Nyaya-Vaisheshika categories (Study)

by Diptimani Goswami | 2014 | 61,072 words

This page relates ‘Karma or Action (Introduction)’ of the study on the Nyaya-Vaisheshika categories with special reference to the Tarkasangraha by Annambhatta. Both Nyaya and Vaisesika are schools of ancient Indian Philosophy, and accepted in their system various padarthas or objects of valid knowledge. This study investigates how the Tarkasamgraha reflects these categories in the combined Nyayavaisesika school.

Karma or Action (Introduction)

Karma (action) is the third category, in the Nyāya-Vaiśeṣika philosophy. After the root ‘kṛ’ the suffix ‘man’ is added and the resulting form is karma which meaning is kriyā.[1] Karma means physical movement.[2] Like guṇa, karma also inheres in substance. Though it inheres in dravya, it is neither dravya nor guṇa; it is an independent category. A guṇa is a permanent and tolerable feature of dravya, while a karma is transitory feature of it.

Kaṇāda gives the definition of karma thus:

ekadravyamaguṇaṃ saṃyoga-vibhāgeṣvanapekṣakāraṇamiti karmalakṣaṇam.[3]

It means that karma exists in one substance at a time; it is not a quality and it is the immediate cause of conjunction and disjunction. For example, a ball is a substance, the movement of the ball remains in the ball but it is not a guṇa. When a ball is thrown to a house-top from the earth, there is the disjunction of the ball with the earth and conjunction with the housetop. Here the movement of the ball is the cause of the conjunction of the ball with the housetop and the disjunction of the ball with earth.[4]

According to Śivāditya, that is known as karma which has the generality of actionness (karmatvajāti) and which is the non-inherent cause of the first conjunction and disjunction which are not created through any previous conjunction and disjunction.[5]

Praśastapāda states in his bhāṣya that a karma exists in one dravya only.
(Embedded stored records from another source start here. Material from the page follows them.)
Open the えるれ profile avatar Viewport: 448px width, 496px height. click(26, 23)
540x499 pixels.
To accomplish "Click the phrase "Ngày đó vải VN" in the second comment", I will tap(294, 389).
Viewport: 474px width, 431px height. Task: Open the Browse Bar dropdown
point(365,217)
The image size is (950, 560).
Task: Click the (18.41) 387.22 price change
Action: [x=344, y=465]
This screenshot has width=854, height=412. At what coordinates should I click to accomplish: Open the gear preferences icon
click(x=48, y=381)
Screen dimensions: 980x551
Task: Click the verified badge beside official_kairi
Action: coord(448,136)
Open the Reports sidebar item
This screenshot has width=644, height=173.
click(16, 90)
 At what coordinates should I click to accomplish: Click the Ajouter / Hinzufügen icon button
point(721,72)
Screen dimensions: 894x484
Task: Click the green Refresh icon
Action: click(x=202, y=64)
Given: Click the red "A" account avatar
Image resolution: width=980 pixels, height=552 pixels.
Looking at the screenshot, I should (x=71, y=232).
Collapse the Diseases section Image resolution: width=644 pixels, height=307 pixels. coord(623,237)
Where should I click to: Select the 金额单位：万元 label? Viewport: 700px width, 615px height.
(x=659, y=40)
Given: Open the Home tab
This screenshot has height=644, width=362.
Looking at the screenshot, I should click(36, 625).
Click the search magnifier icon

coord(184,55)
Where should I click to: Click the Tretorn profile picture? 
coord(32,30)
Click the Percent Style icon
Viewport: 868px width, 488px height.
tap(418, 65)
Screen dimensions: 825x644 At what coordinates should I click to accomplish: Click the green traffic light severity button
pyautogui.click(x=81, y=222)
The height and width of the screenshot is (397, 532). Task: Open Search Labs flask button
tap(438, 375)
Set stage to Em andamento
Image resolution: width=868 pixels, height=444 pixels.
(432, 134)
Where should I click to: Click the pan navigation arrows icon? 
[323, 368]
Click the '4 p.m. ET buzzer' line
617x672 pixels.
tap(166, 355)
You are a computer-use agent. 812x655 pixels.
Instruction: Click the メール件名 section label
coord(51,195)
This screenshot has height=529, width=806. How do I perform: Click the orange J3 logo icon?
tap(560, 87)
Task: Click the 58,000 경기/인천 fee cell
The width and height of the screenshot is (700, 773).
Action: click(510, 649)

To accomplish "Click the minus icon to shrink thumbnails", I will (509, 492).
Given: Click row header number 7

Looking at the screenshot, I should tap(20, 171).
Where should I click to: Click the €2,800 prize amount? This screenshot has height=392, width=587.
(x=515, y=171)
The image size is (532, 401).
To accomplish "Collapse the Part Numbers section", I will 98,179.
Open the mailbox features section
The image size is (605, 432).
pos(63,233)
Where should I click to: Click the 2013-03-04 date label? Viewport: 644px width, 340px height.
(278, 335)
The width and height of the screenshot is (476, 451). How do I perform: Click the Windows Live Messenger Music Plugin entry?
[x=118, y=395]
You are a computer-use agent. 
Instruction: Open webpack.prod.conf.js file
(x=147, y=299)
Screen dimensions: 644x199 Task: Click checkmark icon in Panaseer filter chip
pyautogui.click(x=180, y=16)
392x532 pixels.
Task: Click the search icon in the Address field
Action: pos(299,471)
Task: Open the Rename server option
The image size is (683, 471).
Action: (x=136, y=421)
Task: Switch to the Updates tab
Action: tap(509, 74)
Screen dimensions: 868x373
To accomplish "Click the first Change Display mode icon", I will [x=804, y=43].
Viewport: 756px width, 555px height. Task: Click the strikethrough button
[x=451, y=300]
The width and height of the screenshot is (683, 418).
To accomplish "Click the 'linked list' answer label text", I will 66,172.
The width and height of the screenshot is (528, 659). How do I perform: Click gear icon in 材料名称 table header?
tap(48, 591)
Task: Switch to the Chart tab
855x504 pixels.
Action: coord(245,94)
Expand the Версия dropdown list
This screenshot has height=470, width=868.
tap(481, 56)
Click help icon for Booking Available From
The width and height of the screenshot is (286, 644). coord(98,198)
It is momentary; it remains in a mūrtadravya (corporeal substance). It is created through heaviness, fluidity, effort and conjunction. Moreover, karma is the unconditional, non-inherent cause of conjunction and disjunction.[6]

According to Keśava Miśra motion is karma.[7] Like guṇa, karma also exists in dravya. However, it exists in the relation of inherence only in those substances which are not all pervasive, i.e., mūrta (limited). It is the cause of subsequent conjunction, when the previous conjunction is destroyed by disjunction.[8]

Annaṃbhaṭṭa has described karma as that which has motion.[9] But in the Dīpikā he gives two definitions of karma.

Firstly, he defines karma as that which itself is different from conjunction, but at the same time is the non-inherent cause of conjunction.

(saṃyoga bhinnatve sati saṃyogāsamavāyikāraṇaṃ karma).[10]

Secondly, he says that karma is that which possesses the generality karmatva. In the first definition, the term saṃyogabhinnatve sati is added to avoid over-pervasion to saṃyoga. If it is only said that karma is the non-inherent cause of conjunction then this definition will be applicable to saṃyoga also for sometimes a conjunction may be the asamavāyikāraṇa of another conjunction, e.g., the conjunction of the hand with the book is the asamavāyikāraṇa of the conjunction of the book with the whole body. Therefore, the word saṃyogabhinnatve sati is added in the definition to prevents the defect of ativyāpti in this definition. Saṃyoga cannot be different from saṃyoga itself. If saṃyogasamavāyikāraṇa is not added in the definition, then the definition saṃyogabhinnatve sati will be over-pervasive to dravya, for dravya is different from saṃyoga. But dravya is not the non-inherent cause of saṃyoga. Thus the ativyāpti is avoided.[11]

Annaṃbhaṭṭa gives the second definition of karma with the help of its generic attribute (jāti). Karma is the substratum of the genus karmatva. According to the Nyāya-Vaiśeṣikas, the generic attribute karmatva (actionhood) is proved by perception.

Footnotes and references:

[1]:

Gopa, Judhisthir, (ed.), Tarkasaṃgraha, p. 18

[2]:

Chatterjee, S. and Datta, D., An Introduction to Indian Philosophy, p. 234

[4]:

Bhattachārjya, Jyotsna, Bharatiya Darsan, pp.188-189

[5]:

karma karmatvajātiyogi, ādyasaṃyogavibhāgayorasamavāyikāraṇam ceti. Saptapadārthī, p. 50

[6]:

Vaiśeṣikadarśanam with Praśastapādabhāṣya, pp. 241-243

[7]:

calanātmakaṃ karma. Tarkabhāṣā, p.491

[8]:

Ibid

[9]:

calanātmakaṃ karma. Tarkasaṃgraha, p. 60

[10]:

Ibid., p. 5

[11]:

cf. Gopa, Judhisthir, Tarkasaṃgraha, pp.18-19.